NCRB has circulated a new template to the states, to collect data from police stations. The data is compiled annually into Crime in India reports. The new template marks out three separate categories under which the data would be collected - attack on media persons, attack on whistleblowers and attack on RTI/social activists.
With the news of attacks against whistleblowers and RTI activists pouring in from across the country, this could be the first government database of such crimes. However, the database will record only in cases of 'grievous hurt of varying degrees', covered by Sections 325, 326, 326A and 326B of the Indian Penal Code.
In case an activist or media person dies in such an attack, the police records and the database would only capture it as one among other deaths; no separate classification is available for such a case. There are also other questions about the loopholes that the new template leaves open in the data collection process. "Will a first-time user of RTI who is attacked and survives be treated as an RTI / social activist is a moot question. The recent instance of the alleged murder of an RTI user who filed his first RTI application to inquire about police action against a suspected bootlegger in Gujarat might not even qualify for inclusion in this category," said Venkatesh Nayak, programme coordinator, Commonwealth Human Rights Initiative.

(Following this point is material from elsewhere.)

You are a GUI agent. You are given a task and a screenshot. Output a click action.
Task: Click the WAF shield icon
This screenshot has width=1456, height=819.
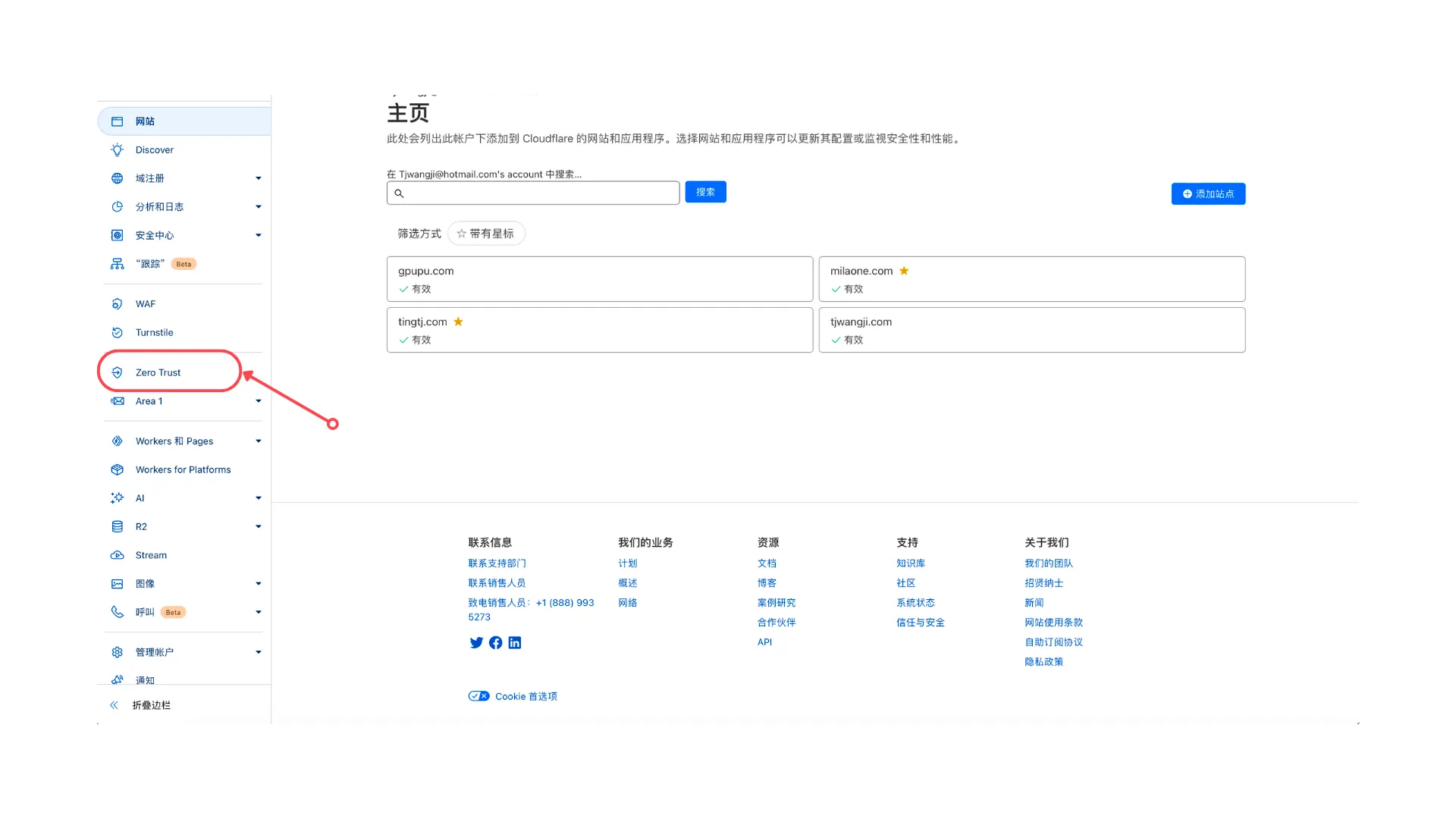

The identification of a whistleblower, too, would remain contentious especially with the Centre pushing amendments to the Whistleblowers Protection Act. The Lok Sabha passed the amendments in the last session. The Rajya Sabha's approval is pending. An NCRB source told Business Standard on condition of anonymity, "The template has been revised, but the matter of how these individuals are identified and classified is in different statutory provisions." Nayak said, "The UN Declaration on Human Rights Defenders provides a comprehensive list of such activists who work for accountability and social justice. These categories must be incorporated in the guidelines to capture all instances of attacks on individuals who are engaged in such activities." The data captured by the NCRB through this new template will be reflected in the report for 2015 published in 2016.